Activists who came from Moscow and other Russian cities started to arrive at City Hall from 2 p.m., protesting the ban. One said he learned about City Hall withdrawing its permit while he was on a train midway from Voronezh, a city located more than 1,200 kilometers from St. Petersburg.
“I spent my own money to come to an authorized gay pride rally,” he said.
The police arrested three activists, two of whom had rainbow flags and one who had a rainbow painted on his placard reading “We won’t be driven underground anymore,” as well as one young woman as she was giving interviews to journalists. Two other activists who had posters with no rainbow symbols were allowed to leave the scene without being detained.
No reason for the detentions was given. Neither City Hall official Nikolai Strumentov nor a senior police officer present at the site would comment on the arrests.

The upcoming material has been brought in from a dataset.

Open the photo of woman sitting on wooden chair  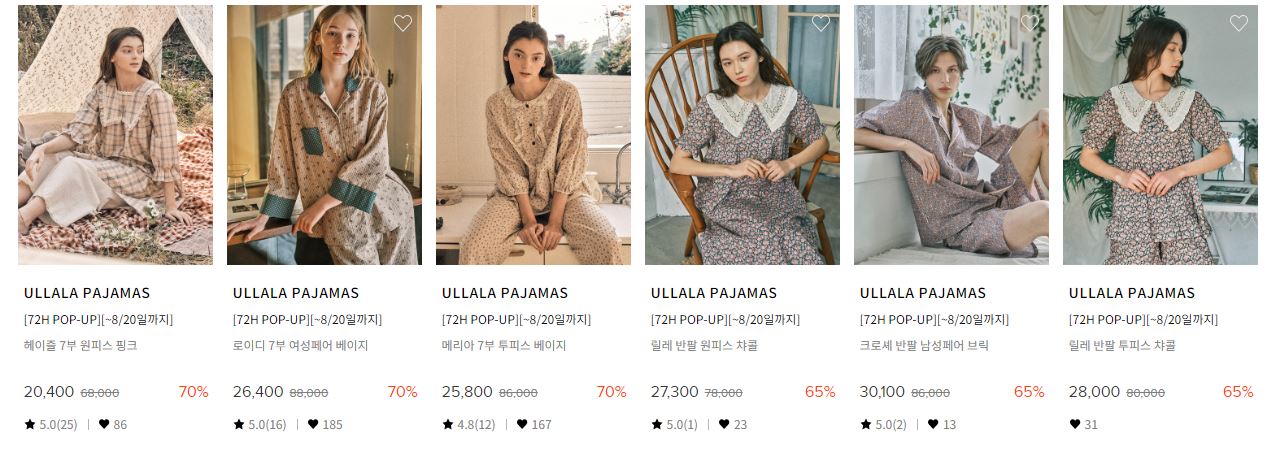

Gavrikov and Yefremenkova were released Saturday evening, while Alexander Khots, Vasily Volkonsky, Ilmira Shakhraznova and Kirill Kalugin, who were arrested near City Hall, were held in a police precinct for 48 hours until Monday.
All those detained were charged with violating the law on public assemblies and failure to obey police officers’ orders. No charges under the “gay propaganda” law were pressed. The activists’ cases will be heard at their respective local courts.
Last month, the Committee of Ministers of the Council of Europe called on Russia to explain how the country intended to uphold its obligations under human rights law after the adoption of “anti-gay-propaganda” laws in several regions of the country.
Earlier, the European Court of Human Rights ruled that the bans on gay pride rallies in Moscow in 2006, 2007 and 2008 were illegal and ordered Russia to pay 29,510 euros ($41,090 at the then exchange rate) for damages and legal costs to Nikolayev in October 2010.
The court ruled that Russia had breached three articles of the European Convention, including the right to freedom of assembly (Article 11), the right to effective legal remedy (Article 13) and the ban on discrimination (Article 14). Russia’s appeal was rejected and the decision came into force in April 2011.